But back to this locomotive, still wonder if it is normal for the bar part that holds the front pilot truck to be able to go all the way to each side, like this loco could run with the rear wheels on one track and the front pilot on another? Wonder if any Hartland locomotive parts would work on it and wonder if the Hartland tender that goes with the similar locomotive would work with it?


----------



## bmwr71 (Jan 30, 2010)

And remember one more thing, when I started to disassemble the locomotive I noticed that the screw that held the boiler to the frame was loose. Perhaps that is what the boiler backhead with the lead weight came loose and played wrecking ball with the cab and such.

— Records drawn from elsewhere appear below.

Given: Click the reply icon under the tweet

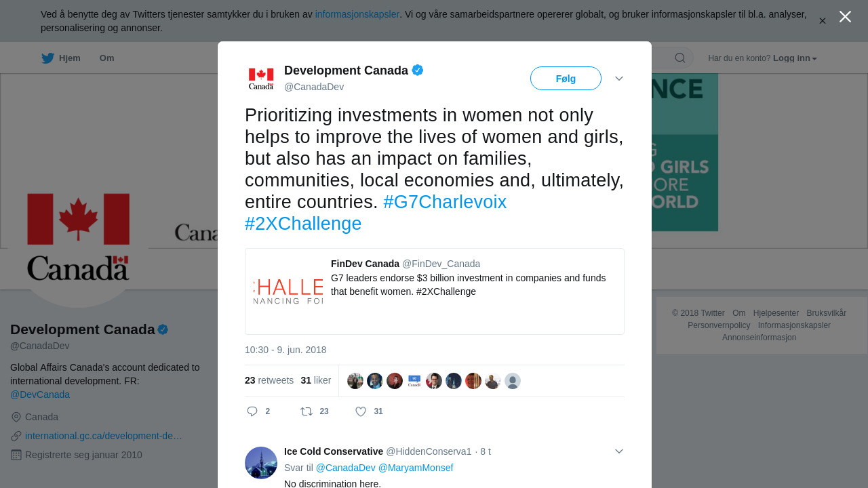Looking at the screenshot, I should [252, 411].
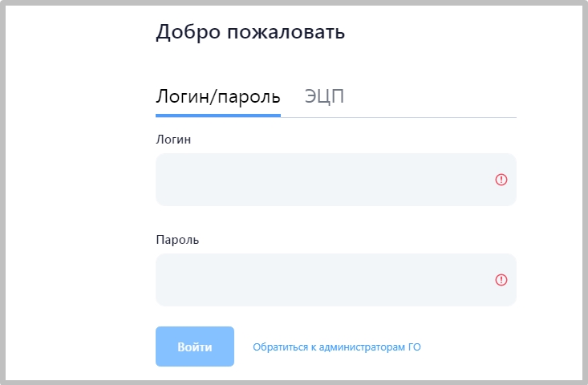Submit the form with the blue Войти button
588x385 pixels.
pos(195,347)
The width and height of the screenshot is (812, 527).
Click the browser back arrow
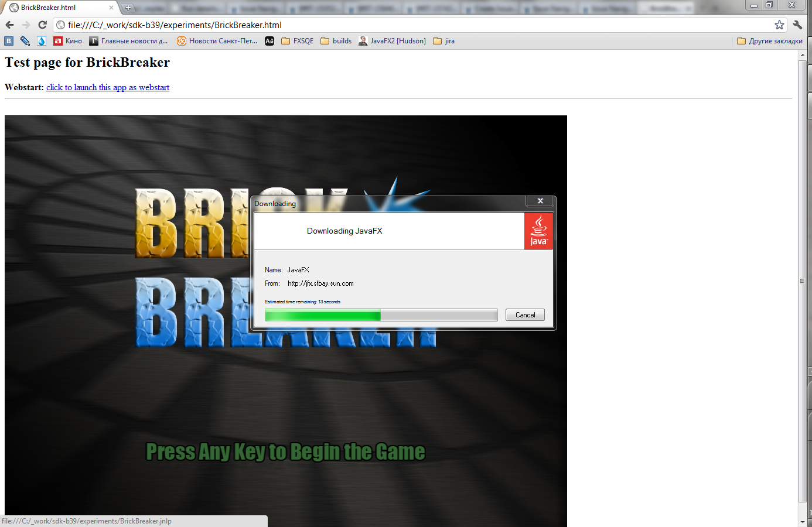9,25
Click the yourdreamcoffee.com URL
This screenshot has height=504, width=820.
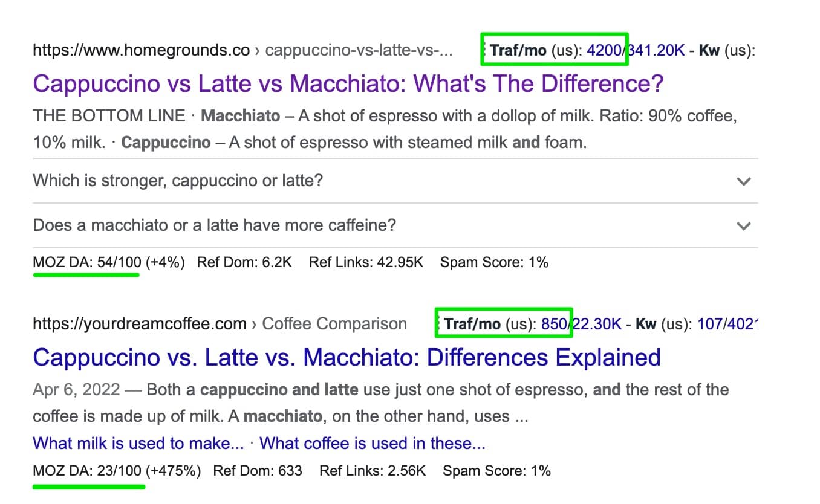140,324
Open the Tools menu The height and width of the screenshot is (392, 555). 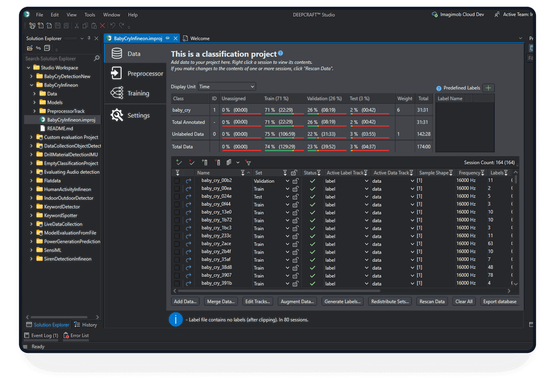pos(89,15)
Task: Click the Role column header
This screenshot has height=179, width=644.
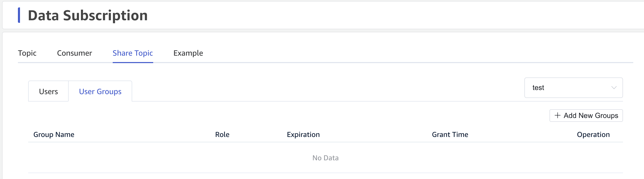Action: coord(222,135)
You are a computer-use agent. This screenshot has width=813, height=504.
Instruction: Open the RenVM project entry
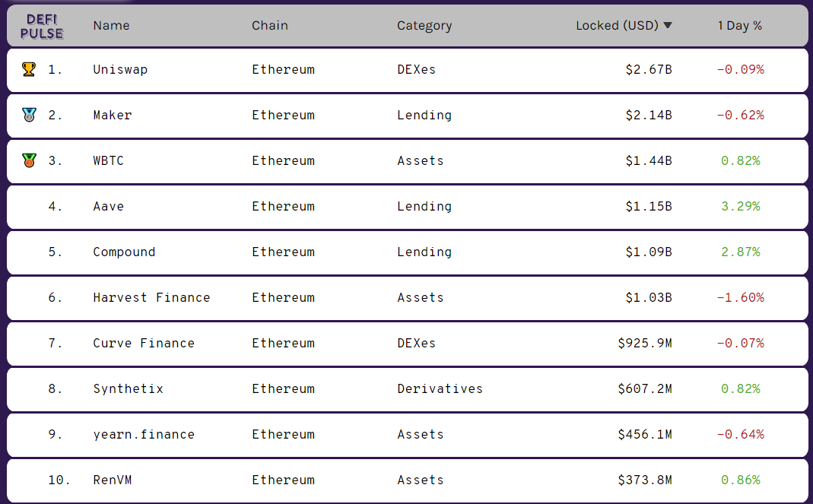click(113, 480)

Maybe it wasn't the Postal Service's fault even if he did have a big "fragile" sticker on the box. The box itself showed no signs of rough treatment. Perhaps someone that understood model trains would have known to tighten that up. But then I wouldn't have gotten the project for free.


----------



## ntpntpntp (Jan 14, 2008)

Posted By bmwr71 on 24 Sep 2011 12:11 AM 
... still wonder if it is normal for the bar part that holds the front pilot truck to be able to go all the way to each side, like this loco could run with the rear wheels on one track and the front pilot on another? Wonder if any Hartland locomotive parts would work on it and wonder if the Hartland tender that goes with the similar locomotive would work with it? 


On mine (unmodified "out of the box" condition),


----------



## ntpntpntp (Jan 14, 2008)

hmm... don't know why my quoted reply isn't showing up in full? What I said was... 

On mine (unmodified "out of the box" condition), the bar is limited by two pips either side of where it screws to the chassis. Thids allows the pilot end of the bar to swing out as far as the chassis frames only. The bar then mounts in a splot in the pilot truck, this extra sideplay then allows the pilot wheels to swing out as far as and parallel to the outside of the cylinders. 

Nick.


----------



## ntpntpntp (Jan 14, 2008)

(why can't I edit the typo's out of my previous post? Tried but it's ignoring my re-submissions!) "Thids" should read "This", and "splot" should read "slot" of course!


----------



## Greg Elmassian (Jan 3, 2008)

what does your handle mean? 

To me it's Network Time Protocol ... 

Greg


----------



## ntpntpntp (Jan 14, 2008)

Hi Greg 

yes I know NTP means Network Time Protocol to many folk. In my case NTP is "Nick The Programmer". This was a nickname (no pun intended!) given to me back in the 1980's by someone in my company's office in Boston when I was working on a project transferring data from UK to US. Somehow it stuck, and now I sign most emails as NTP! 

Nick


----------



## nutcrackers (Nov 19, 2012)

I noticed many comments on the ljs. The company was LJS American coachworks. I have two of the work trains and I think there great. They were made by a fellow in Illinois as a hobby. He used the kalamzoo engine and built the cars from scratch. 
I would very much like to buy the Christmas train he made. If anyone has an info on where I might find one it would be greatly appreciated. 

K


----------